Numbers can be represented in different ways using floating-point notation. To illustrate this point using decimal, suppose you have this number: 45379510 How could 45379510 be represented using the floating-point system?

**453795 x 10 ^{2} or 4537 x 10^{4} or 45 x 10^{6} or 0.0045379510 x 10^{10} and so on.**

Look at this example, which uses 10 places after the decimal point: 0.0045379510 x 10^{10} You could write it like this 0.00453795 x 10^{10} if you only had 8 places after the decimal point. The problem with this is that you have lost some of the accuracy of the number. (You had to round down the ‘510’ at the end of the number into a ‘5’). If you only had 8 places after the decimal point, you might prefer this: 0.45379510 x 10^{8} You have kept the accuracy and still used only 8 places after the decimal point. Also, by having a smaller number of places after the decimal point, you have increased the number of places you can use for the exponent, thereby increasing the range of numbers you can represent.

How did we keep the accuracy for the same number of mantissa places? We did it by getting rid of 'leading zeros'. In other words, we didn't write down 0.00453 etc, we wrote down 0.453 etc. We ended up with the same number, improved accuracy and still used only 8 places for the mantissa.

The process of ensuring the maximum accuracy for a fixed number of bits is known as ‘normalisation’.

**Normalisation ensures that maximum accuracy of a number for a given range of bits.****It also ensures that each number has only one possible bit pattern to represent it!**

**Some denary examples of the process of normalisation:**

3004 x10^{4} normalised is 0.3004 x 10^{8} (Check to see if these numbers are the same.)

0.0005 x 10^{2} normalised is 0.5 x 10^{-1} (Check to see if these numbers are the same.)

**Normalisation of positive binary numbers**

Exactly the same principle applies in binary representation. You are aiming for a number that lies between ½ and 1 for positive binary numbers.
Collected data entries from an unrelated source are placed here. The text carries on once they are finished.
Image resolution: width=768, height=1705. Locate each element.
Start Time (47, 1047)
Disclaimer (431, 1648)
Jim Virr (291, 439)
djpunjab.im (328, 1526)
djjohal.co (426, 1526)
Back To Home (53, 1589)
A different way of saying this is that the first two numbers in the mantissa must be '01'.

**Example 25. Convert this number into its normalised form: 0000 1101 0100 0100**

- The mantissa has 10 bits and there are 6 bits for the exponent.
- The mantissa is 00001101011, which isn't normalised. We know this because this is a positive number (the first bit from the left of the mantissa is a zero) and the first two digits are not 01.
- We must aim to get rid of the leading zeros from the mantissa to normalise the number.
- The mantissa is 0000110101 If we show the decimal place, the number is actually 0.000110101
- Moving the decimal point between the first 01 pair we come to starting from the left of the number, the number becomes 0000.110101
- Discard any excess zeros at the front of the number and add excess zeros to the end, to maintain the correct mantissa size. We now have 0.110101000
- This is now in the form we want. The first two digits are "01".
- Now we need to adjust the exponent. The exponent was 000100, or 4 in denary.
- To get 0.110101000 back to 0.000110101 we must move the decimal point 3 places to the left.
- We must therefore subtract 3 places from the current exponent.
- This means the new exponent is 000001
- Putting mantissa and exponent together, the normalised form of the number is 0110 1010 0000 0001

**Representing zero in the normalised form**

Note that you cannot represent zero in the normalised form because normalised numbers must begin with 01 for positive numbers and 10 for negative numbers. To represent zero, you have to cheat and use a number that is very close to zero, either a very small positive number or a very small negative number!